John Adams to Abigail Adams, 15 December 1793

John Adams to Abigail Adams

Philadelphia Decr 15. 1793

My dearest Friend

Having taken a cold which makes it inconvenient to go out this morning I cannot employ myself more agreably than by writing to you. The President and Mrs Washington enquire after you very respectfully every time I see them. Mrs Washington enquires after all of Us and particularly Miss Louisa— She wishes, with an Emphasis and I dare Say very sincerely, that I had brought you along with me.— Mr Dandridge acts at present as The Presidents Secretary and I dont find that he has any other Secretary or Aid de Camp at all.1 Miss Nelly went over into Maryland in the Course of the Summer and there got the Ague and Fever. The poor Girl looks pale and thin, in Consequence of it: but will soon got the better of it.
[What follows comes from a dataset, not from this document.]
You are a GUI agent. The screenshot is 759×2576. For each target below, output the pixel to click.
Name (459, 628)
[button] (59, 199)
Brisler has engaged some Rye Flour for you, but when you will receive it, I know not. Cheesman is not yet Arrived. Yesterday was brought me an Account of which I had not the least Suspicion for above an hundred dollars, from Bringhurst. Will it not be adviseable to sell the Cochee? and the Chariot,? and buy a new Chariot? Perhaps Some Coachmaker in Boston would exchange. We Shall have little Use for the Cochee, and have no Room at present to dispose of the Coach. I only mention this for Consideration. Furniture and Carriages have made Mischief enough for Us.— Rocks are much better, at least they do less harm.

I went to See Mrs Wilson, but she was gone out. The Judge was at home, and is very young notwithstanding his Spectacles and White Hair.— Mrs Hammon looks portly enough for a Lady who has been the Wife of an Ambassador half a Year and more.2

I told you in a former Letter that Thomas was examined approved and sworn.
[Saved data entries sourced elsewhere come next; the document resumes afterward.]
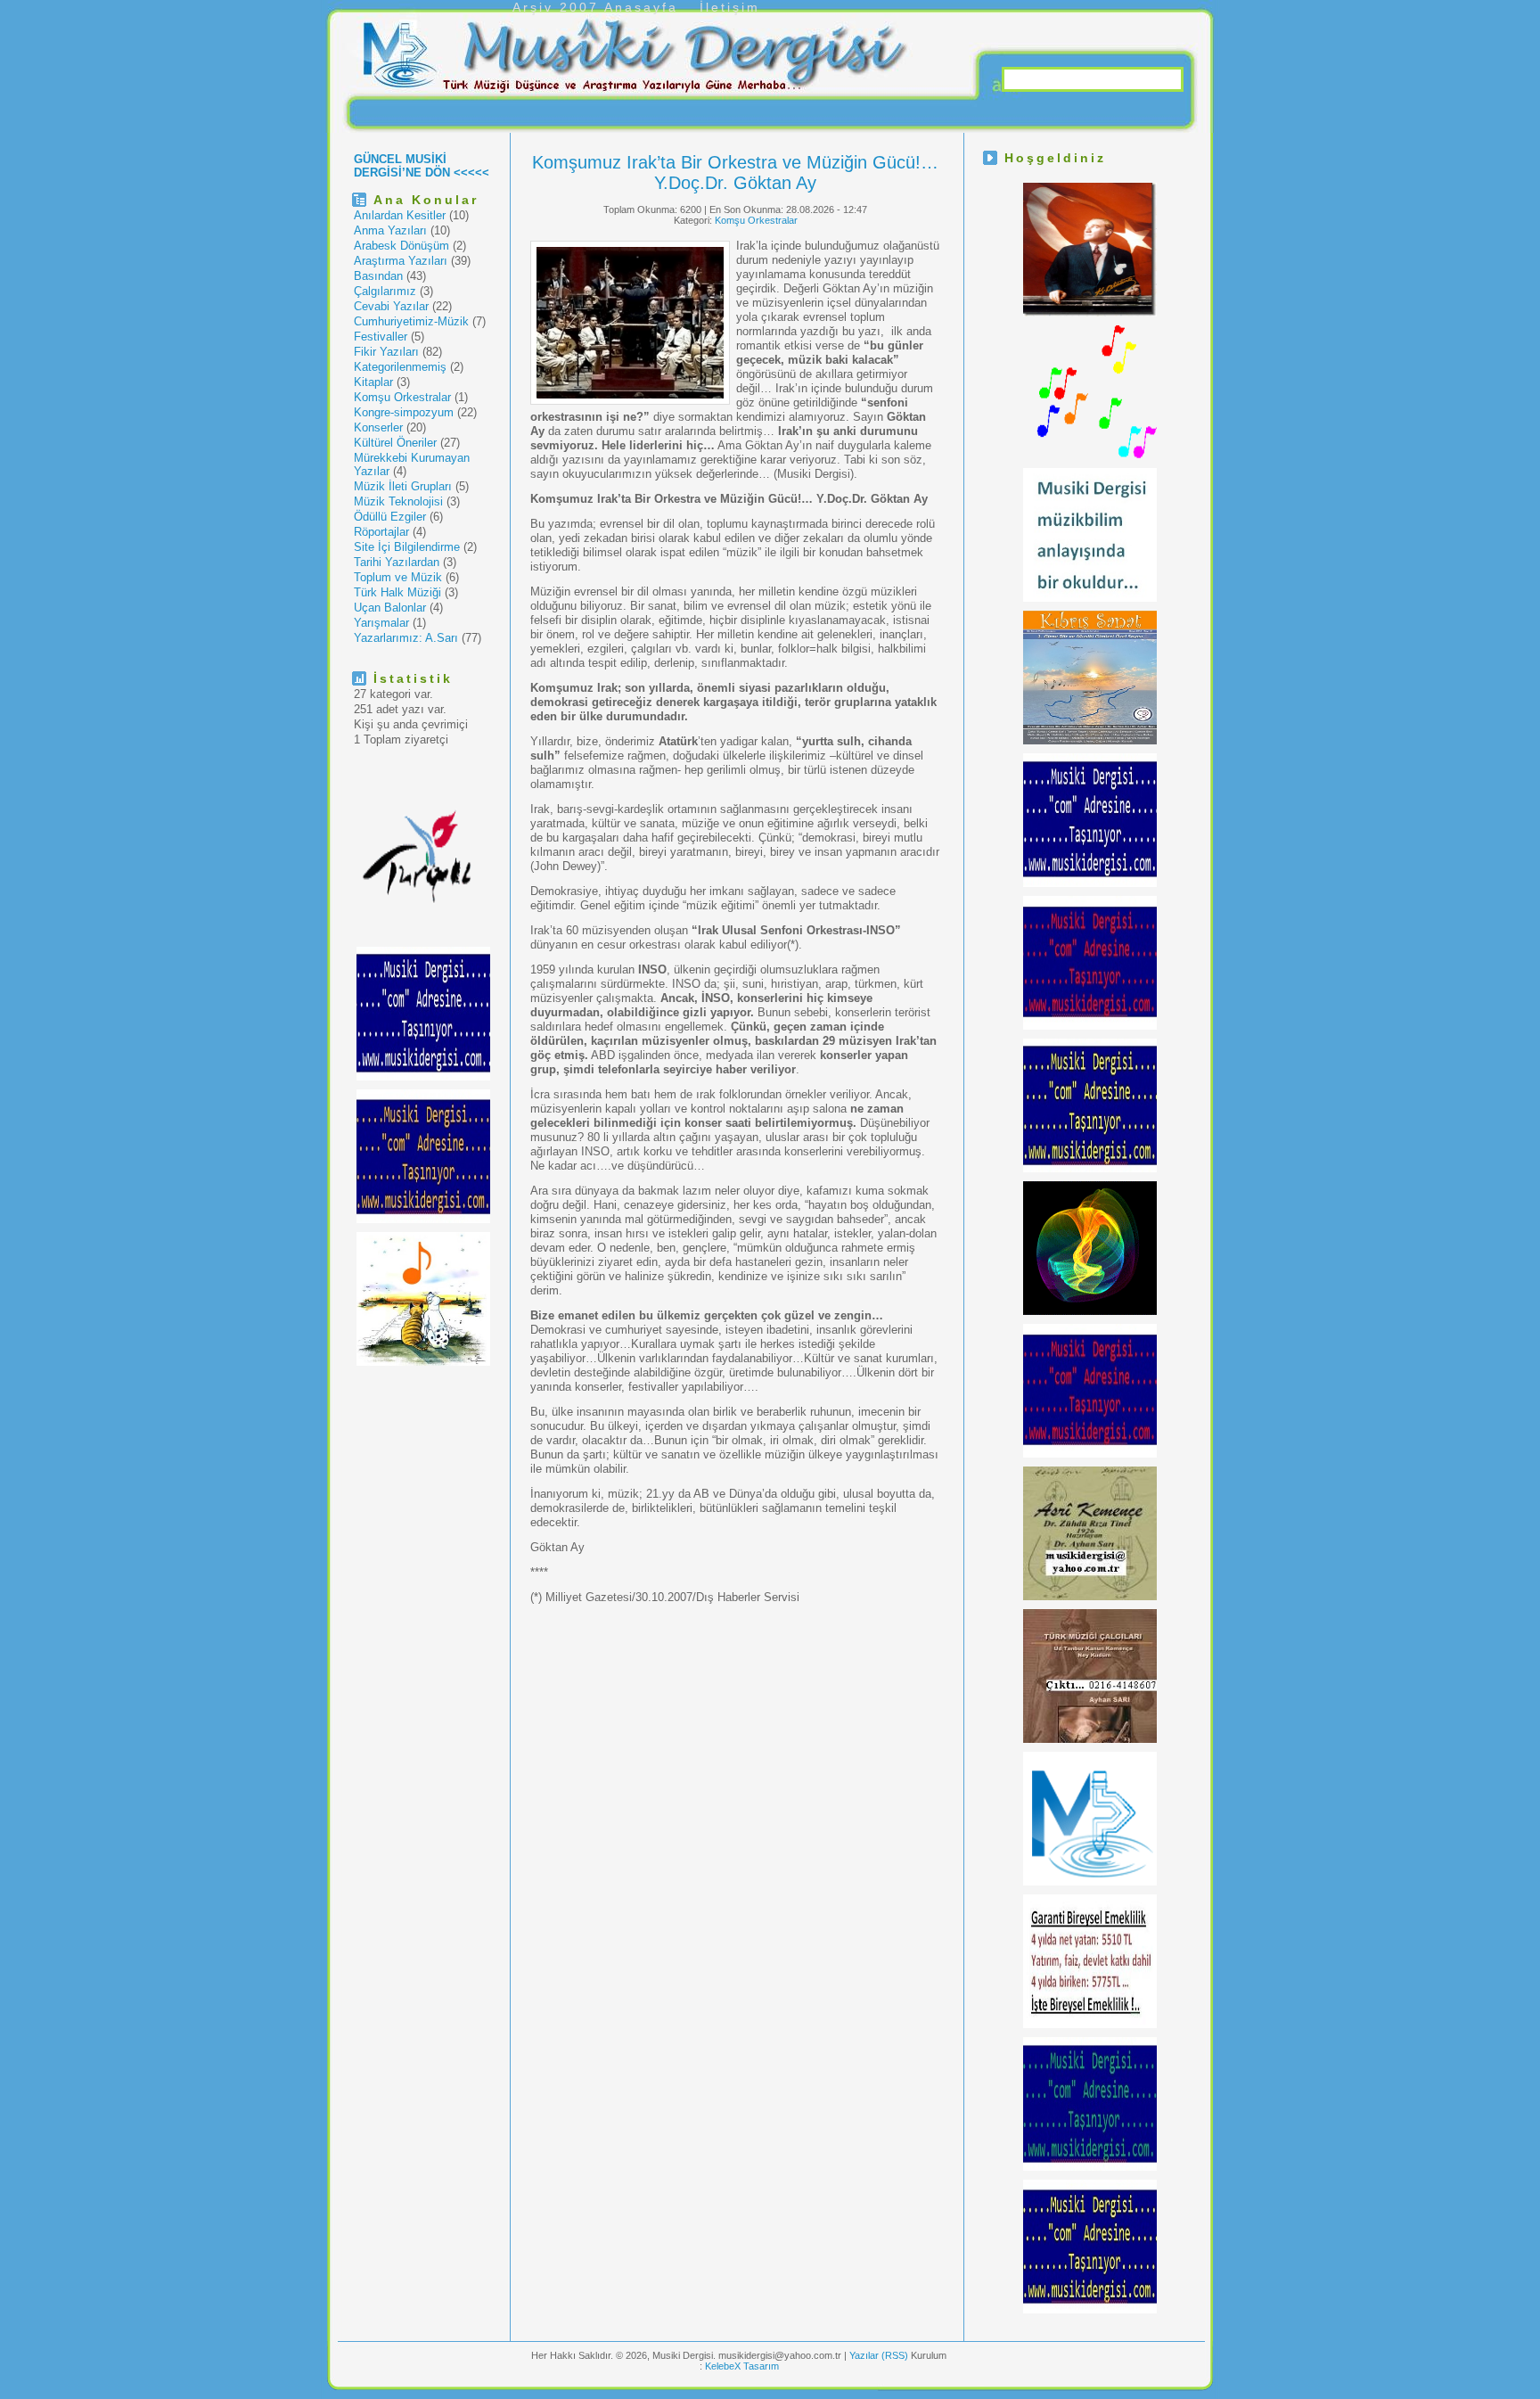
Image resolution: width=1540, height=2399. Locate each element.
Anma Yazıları (390, 230)
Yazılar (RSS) (880, 2355)
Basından (378, 276)
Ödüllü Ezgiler (390, 516)
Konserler (378, 427)
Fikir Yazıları (386, 351)
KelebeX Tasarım (742, 2366)
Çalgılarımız (385, 291)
For Want of a virtuous Magistracy or a virtuous Attorney General Pro Tempere, to prosecute convict and punish disorderly Houses at New York, the Sovereign Mobility took the Guardianship of the public morals into their own Hands and pulled down Seven or Eight houses, turning with exemplary Inhumanity many Ladies into the cold Air and open Street. The public was irritated by two or three Charges of Rapes, and the Lawyers treated the Subject with too much Levity, treated virtuous creditable Women with too much indifference and Mother Cary the old Beldam with to much respect. This is what I hear. I am sorry that Mobs should have a plausible Excuse for Setting up for reformers. But I never could feel an intollerable Indignation against the Riots called Skimmington Ridings3 when they really were excited by gross offences against Morals.

Yours as ever

J. A.

RC (Adams Papers); endorsed: “Decbr 15 1793.”
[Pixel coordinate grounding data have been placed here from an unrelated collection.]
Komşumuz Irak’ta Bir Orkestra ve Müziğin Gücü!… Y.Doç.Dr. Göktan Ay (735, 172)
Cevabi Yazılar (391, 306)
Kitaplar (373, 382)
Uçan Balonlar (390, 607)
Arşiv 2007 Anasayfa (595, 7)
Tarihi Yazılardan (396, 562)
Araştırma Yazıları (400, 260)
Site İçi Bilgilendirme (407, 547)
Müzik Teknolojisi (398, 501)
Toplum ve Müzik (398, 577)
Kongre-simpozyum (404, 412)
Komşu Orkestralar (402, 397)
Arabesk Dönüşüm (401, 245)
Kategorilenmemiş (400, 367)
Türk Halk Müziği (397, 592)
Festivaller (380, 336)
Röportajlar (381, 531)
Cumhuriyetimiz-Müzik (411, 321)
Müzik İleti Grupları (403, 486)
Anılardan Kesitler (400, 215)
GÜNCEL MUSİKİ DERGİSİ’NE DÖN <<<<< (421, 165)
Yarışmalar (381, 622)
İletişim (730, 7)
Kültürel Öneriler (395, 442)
1Bartholomew Dandridge Jr. (ca. 1772–1802), Martha Washington’s nephew, had replaced Tobias Lear as George Washington’s secretary earlier in 1793 (Washington, Papers, Presidential Series description begins The Papers of George Washington: Presidential Series, ed. Dorothy Twohig, Mark A. Mastromarino, Jack D. Warren, Robert F. Haggard, Christine S. Patrick, John C. Pinheiro, and others, Charlottesville, 1987–. description ends , 8:234–235).

2Margaret Allen, daughter of Andrew Allen of Philadelphia, had married British minister plenipotentiary George Hammond on 20 May (DNB description begins Leslie Stephen and Sidney Lee, eds., The Dictionary of National Biography, New York and London, 1885–1901; repr. Oxford, 1959–1960; 21 vols. plus supplements. description ends ; Philadelphia Federal Gazette, 21 May).

3“A ludicrous procession . . . usually intended to bring ridicule or odium upon a woman or her husband in cases where the one was unfaithful to, or ill-treated, the other” (OED description begins The Oxford English Dictionary, 2d edn., Oxford, 1989; 20 vols. description ends ).